Exercise » Copy out all the records, word for word.
::: Exercise material
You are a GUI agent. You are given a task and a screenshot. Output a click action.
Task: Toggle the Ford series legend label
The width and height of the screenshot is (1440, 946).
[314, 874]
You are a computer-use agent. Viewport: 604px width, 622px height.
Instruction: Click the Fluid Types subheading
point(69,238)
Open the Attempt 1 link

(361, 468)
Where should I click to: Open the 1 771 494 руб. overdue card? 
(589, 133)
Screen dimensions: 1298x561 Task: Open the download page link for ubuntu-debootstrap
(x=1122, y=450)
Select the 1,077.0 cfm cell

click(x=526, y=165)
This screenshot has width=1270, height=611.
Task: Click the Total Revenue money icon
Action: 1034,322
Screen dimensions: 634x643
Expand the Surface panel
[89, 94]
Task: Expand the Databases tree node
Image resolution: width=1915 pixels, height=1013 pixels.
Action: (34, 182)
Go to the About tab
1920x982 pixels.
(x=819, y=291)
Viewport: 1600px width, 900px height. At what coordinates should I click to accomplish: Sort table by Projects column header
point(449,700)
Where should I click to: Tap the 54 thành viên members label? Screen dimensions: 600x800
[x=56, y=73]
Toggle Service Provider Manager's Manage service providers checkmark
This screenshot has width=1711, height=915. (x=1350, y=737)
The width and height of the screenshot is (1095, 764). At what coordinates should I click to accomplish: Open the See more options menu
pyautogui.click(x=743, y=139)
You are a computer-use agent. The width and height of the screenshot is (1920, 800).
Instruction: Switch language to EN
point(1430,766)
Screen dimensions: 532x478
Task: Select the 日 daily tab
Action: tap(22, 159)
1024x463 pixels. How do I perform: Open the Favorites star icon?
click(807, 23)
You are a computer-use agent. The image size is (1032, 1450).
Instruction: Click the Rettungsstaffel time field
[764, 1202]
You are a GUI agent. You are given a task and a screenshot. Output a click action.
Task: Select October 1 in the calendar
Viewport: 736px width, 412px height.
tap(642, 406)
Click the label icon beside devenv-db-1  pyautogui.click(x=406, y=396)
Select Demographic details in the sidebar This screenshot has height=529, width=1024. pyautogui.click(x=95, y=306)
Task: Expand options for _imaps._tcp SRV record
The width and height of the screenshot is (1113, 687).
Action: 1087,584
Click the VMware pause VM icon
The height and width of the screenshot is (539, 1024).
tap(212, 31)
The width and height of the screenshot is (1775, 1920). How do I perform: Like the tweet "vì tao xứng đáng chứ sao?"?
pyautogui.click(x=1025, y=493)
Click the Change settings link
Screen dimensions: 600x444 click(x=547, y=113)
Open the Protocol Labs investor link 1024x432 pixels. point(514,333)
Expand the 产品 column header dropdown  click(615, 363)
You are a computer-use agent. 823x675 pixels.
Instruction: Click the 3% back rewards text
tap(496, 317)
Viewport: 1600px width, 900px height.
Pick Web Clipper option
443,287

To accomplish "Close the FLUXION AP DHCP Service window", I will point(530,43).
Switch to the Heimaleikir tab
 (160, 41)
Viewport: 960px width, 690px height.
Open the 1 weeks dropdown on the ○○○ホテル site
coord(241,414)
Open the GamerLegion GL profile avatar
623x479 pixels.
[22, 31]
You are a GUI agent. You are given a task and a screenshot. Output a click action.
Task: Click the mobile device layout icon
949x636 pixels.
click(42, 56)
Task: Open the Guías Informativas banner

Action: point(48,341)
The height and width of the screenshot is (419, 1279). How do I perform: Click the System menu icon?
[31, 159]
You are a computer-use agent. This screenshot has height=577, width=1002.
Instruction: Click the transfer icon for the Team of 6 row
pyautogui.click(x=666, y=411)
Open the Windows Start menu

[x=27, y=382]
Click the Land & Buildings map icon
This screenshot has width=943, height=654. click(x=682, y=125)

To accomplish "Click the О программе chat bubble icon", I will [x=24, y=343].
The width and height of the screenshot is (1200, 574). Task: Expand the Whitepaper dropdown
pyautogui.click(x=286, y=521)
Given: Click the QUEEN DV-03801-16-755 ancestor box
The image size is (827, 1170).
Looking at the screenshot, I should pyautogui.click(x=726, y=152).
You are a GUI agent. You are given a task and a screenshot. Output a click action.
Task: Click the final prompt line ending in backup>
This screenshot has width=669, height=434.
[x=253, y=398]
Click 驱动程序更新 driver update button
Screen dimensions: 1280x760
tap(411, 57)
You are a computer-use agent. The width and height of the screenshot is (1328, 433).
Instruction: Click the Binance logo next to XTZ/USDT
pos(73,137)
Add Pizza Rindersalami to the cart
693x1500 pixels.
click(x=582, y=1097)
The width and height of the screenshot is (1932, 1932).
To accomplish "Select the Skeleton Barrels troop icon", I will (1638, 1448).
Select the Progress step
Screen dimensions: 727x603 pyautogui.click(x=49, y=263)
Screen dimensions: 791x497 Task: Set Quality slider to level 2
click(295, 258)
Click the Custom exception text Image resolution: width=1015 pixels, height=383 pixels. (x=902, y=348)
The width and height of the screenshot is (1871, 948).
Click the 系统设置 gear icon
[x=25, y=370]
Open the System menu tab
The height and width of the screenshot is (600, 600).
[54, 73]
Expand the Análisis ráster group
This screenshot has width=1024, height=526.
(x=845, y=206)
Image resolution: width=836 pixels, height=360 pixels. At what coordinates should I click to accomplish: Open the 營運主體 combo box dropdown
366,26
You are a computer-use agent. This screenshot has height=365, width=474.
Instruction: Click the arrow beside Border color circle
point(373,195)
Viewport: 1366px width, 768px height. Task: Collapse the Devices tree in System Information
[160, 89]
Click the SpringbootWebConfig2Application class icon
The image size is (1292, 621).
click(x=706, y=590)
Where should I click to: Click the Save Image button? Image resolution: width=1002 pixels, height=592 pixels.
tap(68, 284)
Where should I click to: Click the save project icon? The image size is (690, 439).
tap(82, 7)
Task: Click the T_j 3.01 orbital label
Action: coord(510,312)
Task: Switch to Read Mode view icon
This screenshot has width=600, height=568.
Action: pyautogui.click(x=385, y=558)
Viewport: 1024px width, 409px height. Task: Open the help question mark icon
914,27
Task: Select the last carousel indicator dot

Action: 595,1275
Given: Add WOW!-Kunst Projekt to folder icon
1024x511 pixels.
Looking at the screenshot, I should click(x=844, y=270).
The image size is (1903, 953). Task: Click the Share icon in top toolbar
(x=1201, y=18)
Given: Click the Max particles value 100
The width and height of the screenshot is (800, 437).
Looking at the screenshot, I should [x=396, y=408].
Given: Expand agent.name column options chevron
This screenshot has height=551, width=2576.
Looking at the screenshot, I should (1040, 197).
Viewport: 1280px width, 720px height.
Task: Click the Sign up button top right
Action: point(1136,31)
::::::
Response »
You are a GUI agent. You are given a task and a screenshot. Output a click action.
Task: Toggle the Ford series legend label
The width and height of the screenshot is (1440, 946).
[314, 874]
You are a computer-use agent. Viewport: 604px width, 622px height.
Instruction: Click the Fluid Types subheading
point(69,238)
Open the Attempt 1 link

(361, 468)
Where should I click to: Open the 1 771 494 руб. overdue card? 
(589, 133)
Screen dimensions: 1298x561 Task: Open the download page link for ubuntu-debootstrap
(x=1122, y=450)
Select the 1,077.0 cfm cell

click(x=526, y=165)
This screenshot has width=1270, height=611.
Task: Click the Total Revenue money icon
Action: 1034,322
Screen dimensions: 634x643
Expand the Surface panel
[89, 94]
Task: Expand the Databases tree node
Image resolution: width=1915 pixels, height=1013 pixels.
Action: (34, 182)
Go to the About tab
1920x982 pixels.
(x=819, y=291)
Viewport: 1600px width, 900px height. At what coordinates should I click to accomplish: Sort table by Projects column header
point(449,700)
Where should I click to: Tap the 54 thành viên members label? Screen dimensions: 600x800
[x=56, y=73]
Toggle Service Provider Manager's Manage service providers checkmark
This screenshot has width=1711, height=915. (x=1350, y=737)
The width and height of the screenshot is (1095, 764). At what coordinates should I click to accomplish: Open the See more options menu
pyautogui.click(x=743, y=139)
You are a computer-use agent. The width and height of the screenshot is (1920, 800).
Instruction: Switch language to EN
point(1430,766)
Screen dimensions: 532x478
Task: Select the 日 daily tab
Action: tap(22, 159)
1024x463 pixels. How do I perform: Open the Favorites star icon?
click(807, 23)
You are a computer-use agent. The image size is (1032, 1450).
Instruction: Click the Rettungsstaffel time field
[764, 1202]
You are a GUI agent. You are given a task and a screenshot. Output a click action.
Task: Select October 1 in the calendar
Viewport: 736px width, 412px height.
tap(642, 406)
Click the label icon beside devenv-db-1  pyautogui.click(x=406, y=396)
Select Demographic details in the sidebar This screenshot has height=529, width=1024. pyautogui.click(x=95, y=306)
Task: Expand options for _imaps._tcp SRV record
The width and height of the screenshot is (1113, 687).
Action: 1087,584
Click the VMware pause VM icon
The height and width of the screenshot is (539, 1024).
tap(212, 31)
The width and height of the screenshot is (1775, 1920). How do I perform: Like the tweet "vì tao xứng đáng chứ sao?"?
pyautogui.click(x=1025, y=493)
Click the Change settings link
Screen dimensions: 600x444 click(x=547, y=113)
Open the Protocol Labs investor link 1024x432 pixels. point(514,333)
Expand the 产品 column header dropdown  click(615, 363)
You are a computer-use agent. 823x675 pixels.
Instruction: Click the 3% back rewards text
tap(496, 317)
Viewport: 1600px width, 900px height.
Pick Web Clipper option
443,287

To accomplish "Close the FLUXION AP DHCP Service window", I will point(530,43).
Switch to the Heimaleikir tab
 (160, 41)
Viewport: 960px width, 690px height.
Open the 1 weeks dropdown on the ○○○ホテル site
coord(241,414)
Open the GamerLegion GL profile avatar
623x479 pixels.
[22, 31]
You are a GUI agent. You are given a task and a screenshot. Output a click action.
Task: Click the mobile device layout icon
949x636 pixels.
click(42, 56)
Task: Open the Guías Informativas banner

Action: point(48,341)
The height and width of the screenshot is (419, 1279). How do I perform: Click the System menu icon?
[31, 159]
You are a computer-use agent. This screenshot has height=577, width=1002.
Instruction: Click the transfer icon for the Team of 6 row
pyautogui.click(x=666, y=411)
Open the Windows Start menu

[x=27, y=382]
Click the Land & Buildings map icon
This screenshot has width=943, height=654. click(x=682, y=125)

To accomplish "Click the О программе chat bubble icon", I will [x=24, y=343].
The width and height of the screenshot is (1200, 574). Task: Expand the Whitepaper dropdown
pyautogui.click(x=286, y=521)
Given: Click the QUEEN DV-03801-16-755 ancestor box
The image size is (827, 1170).
Looking at the screenshot, I should pyautogui.click(x=726, y=152).
You are a GUI agent. You are given a task and a screenshot. Output a click action.
Task: Click the final prompt line ending in backup>
This screenshot has width=669, height=434.
[x=253, y=398]
Click 驱动程序更新 driver update button
Screen dimensions: 1280x760
tap(411, 57)
You are a computer-use agent. The width and height of the screenshot is (1328, 433).
Instruction: Click the Binance logo next to XTZ/USDT
pos(73,137)
Add Pizza Rindersalami to the cart
693x1500 pixels.
click(x=582, y=1097)
The width and height of the screenshot is (1932, 1932).
To accomplish "Select the Skeleton Barrels troop icon", I will (1638, 1448).
Select the Progress step
Screen dimensions: 727x603 pyautogui.click(x=49, y=263)
Screen dimensions: 791x497 Task: Set Quality slider to level 2
click(295, 258)
Click the Custom exception text Image resolution: width=1015 pixels, height=383 pixels. (x=902, y=348)
The width and height of the screenshot is (1871, 948).
Click the 系统设置 gear icon
[x=25, y=370]
Open the System menu tab
The height and width of the screenshot is (600, 600).
[54, 73]
Expand the Análisis ráster group
This screenshot has width=1024, height=526.
(x=845, y=206)
Image resolution: width=836 pixels, height=360 pixels. At what coordinates should I click to accomplish: Open the 營運主體 combo box dropdown
366,26
You are a computer-use agent. This screenshot has height=365, width=474.
Instruction: Click the arrow beside Border color circle
point(373,195)
Viewport: 1366px width, 768px height. Task: Collapse the Devices tree in System Information
[160, 89]
Click the SpringbootWebConfig2Application class icon
The image size is (1292, 621).
click(x=706, y=590)
Where should I click to: Click the Save Image button? Image resolution: width=1002 pixels, height=592 pixels.
tap(68, 284)
Where should I click to: Click the save project icon? The image size is (690, 439).
tap(82, 7)
Task: Click the T_j 3.01 orbital label
Action: coord(510,312)
Task: Switch to Read Mode view icon
This screenshot has width=600, height=568.
Action: pyautogui.click(x=385, y=558)
Viewport: 1024px width, 409px height. Task: Open the help question mark icon
914,27
Task: Select the last carousel indicator dot

Action: 595,1275
Given: Add WOW!-Kunst Projekt to folder icon
1024x511 pixels.
Looking at the screenshot, I should click(x=844, y=270).
The image size is (1903, 953). Task: Click the Share icon in top toolbar
(x=1201, y=18)
Given: Click the Max particles value 100
The width and height of the screenshot is (800, 437).
Looking at the screenshot, I should [x=396, y=408].
Given: Expand agent.name column options chevron
This screenshot has height=551, width=2576.
Looking at the screenshot, I should (1040, 197).
Viewport: 1280px width, 720px height.
Task: Click the Sign up button top right
Action: point(1136,31)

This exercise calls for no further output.